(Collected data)

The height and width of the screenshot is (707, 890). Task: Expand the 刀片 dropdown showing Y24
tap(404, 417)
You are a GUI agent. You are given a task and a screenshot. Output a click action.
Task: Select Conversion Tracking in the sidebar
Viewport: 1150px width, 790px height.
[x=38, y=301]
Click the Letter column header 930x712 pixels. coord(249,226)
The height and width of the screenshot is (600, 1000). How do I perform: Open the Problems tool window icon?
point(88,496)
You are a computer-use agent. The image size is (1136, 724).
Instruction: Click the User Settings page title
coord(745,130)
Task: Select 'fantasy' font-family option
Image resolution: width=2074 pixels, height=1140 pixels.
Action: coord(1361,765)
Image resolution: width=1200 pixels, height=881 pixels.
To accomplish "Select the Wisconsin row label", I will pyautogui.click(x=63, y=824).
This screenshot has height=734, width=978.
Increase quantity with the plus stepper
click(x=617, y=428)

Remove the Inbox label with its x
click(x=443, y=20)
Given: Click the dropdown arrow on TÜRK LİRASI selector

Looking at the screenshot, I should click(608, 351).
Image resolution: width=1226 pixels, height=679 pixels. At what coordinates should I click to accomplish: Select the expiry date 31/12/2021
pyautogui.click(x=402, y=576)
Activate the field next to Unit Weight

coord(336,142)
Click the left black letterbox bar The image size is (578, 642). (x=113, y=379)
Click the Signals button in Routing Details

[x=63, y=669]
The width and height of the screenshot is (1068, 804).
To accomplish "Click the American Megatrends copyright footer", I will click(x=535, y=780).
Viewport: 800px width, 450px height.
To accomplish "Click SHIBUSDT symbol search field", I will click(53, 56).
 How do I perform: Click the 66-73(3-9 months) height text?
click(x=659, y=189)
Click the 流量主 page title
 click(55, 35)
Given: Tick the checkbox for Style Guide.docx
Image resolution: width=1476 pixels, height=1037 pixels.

- _Task to carry out_:
Search the entries for the word "agent" and pick out every line that holds it.

- _Solution_:
You are a GUI agent. You are given a task and a screenshot. Output a click action.
You are a computer-use agent. The image size is (1136, 724).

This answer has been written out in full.